Goal of the exercise = Go through the following data and transcribe exactly the stretch of lines from the one holding "Click the duplicate scenario icon" to the one holding "The width and height of the screenshot is (1141, 1064).", both included.
[[ Listed entries open ]]
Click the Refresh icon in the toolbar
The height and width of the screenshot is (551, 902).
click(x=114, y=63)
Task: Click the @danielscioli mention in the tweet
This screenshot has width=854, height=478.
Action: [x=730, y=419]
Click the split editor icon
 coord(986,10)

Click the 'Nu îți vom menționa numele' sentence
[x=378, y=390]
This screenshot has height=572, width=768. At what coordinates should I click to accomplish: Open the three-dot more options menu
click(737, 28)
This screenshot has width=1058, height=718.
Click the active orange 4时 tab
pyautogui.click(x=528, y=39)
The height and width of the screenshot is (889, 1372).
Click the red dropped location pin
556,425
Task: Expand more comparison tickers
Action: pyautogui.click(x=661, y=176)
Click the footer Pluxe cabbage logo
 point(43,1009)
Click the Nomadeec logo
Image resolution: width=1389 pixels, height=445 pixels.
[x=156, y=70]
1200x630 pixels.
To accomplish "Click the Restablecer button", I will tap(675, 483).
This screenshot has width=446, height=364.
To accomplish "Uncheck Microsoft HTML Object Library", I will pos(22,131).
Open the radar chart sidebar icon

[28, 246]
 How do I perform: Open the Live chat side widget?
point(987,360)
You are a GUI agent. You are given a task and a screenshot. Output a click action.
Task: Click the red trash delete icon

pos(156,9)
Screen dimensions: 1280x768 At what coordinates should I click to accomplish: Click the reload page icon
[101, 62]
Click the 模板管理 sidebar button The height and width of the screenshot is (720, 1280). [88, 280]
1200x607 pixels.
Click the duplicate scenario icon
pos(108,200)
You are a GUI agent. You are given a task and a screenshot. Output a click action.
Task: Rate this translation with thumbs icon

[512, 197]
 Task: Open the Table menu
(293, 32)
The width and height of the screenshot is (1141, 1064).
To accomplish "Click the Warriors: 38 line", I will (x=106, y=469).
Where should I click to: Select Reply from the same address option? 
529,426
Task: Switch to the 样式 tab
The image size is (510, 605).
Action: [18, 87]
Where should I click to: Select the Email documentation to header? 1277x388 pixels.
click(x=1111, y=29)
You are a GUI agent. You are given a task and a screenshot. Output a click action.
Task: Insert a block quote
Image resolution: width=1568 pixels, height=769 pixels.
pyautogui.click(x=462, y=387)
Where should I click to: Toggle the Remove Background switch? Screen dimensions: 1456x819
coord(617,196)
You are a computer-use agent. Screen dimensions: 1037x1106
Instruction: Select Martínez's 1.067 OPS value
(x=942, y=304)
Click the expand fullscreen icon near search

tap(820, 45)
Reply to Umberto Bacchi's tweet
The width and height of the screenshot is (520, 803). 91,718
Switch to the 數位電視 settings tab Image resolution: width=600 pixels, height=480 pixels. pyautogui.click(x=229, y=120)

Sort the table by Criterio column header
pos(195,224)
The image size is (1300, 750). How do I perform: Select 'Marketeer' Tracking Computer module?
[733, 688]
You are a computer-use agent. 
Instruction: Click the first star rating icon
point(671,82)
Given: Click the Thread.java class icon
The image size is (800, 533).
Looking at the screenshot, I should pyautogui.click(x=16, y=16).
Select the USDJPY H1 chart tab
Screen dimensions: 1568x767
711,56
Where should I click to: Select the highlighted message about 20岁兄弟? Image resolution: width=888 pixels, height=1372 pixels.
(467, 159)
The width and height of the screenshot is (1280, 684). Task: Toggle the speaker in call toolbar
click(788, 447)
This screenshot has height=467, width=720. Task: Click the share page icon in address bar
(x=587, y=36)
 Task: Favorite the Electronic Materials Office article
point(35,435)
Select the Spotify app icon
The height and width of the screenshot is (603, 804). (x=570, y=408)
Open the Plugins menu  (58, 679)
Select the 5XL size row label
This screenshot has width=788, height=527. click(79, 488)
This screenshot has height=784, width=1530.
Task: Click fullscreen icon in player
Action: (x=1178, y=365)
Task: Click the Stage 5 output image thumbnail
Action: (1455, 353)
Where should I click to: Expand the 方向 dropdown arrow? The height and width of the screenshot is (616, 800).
[[ Listed entries closed ]]
Task response =
Click the duplicate scenario icon
pos(108,200)
You are a GUI agent. You are given a task and a screenshot. Output a click action.
Task: Rate this translation with thumbs icon

[512, 197]
 Task: Open the Table menu
(293, 32)
The width and height of the screenshot is (1141, 1064).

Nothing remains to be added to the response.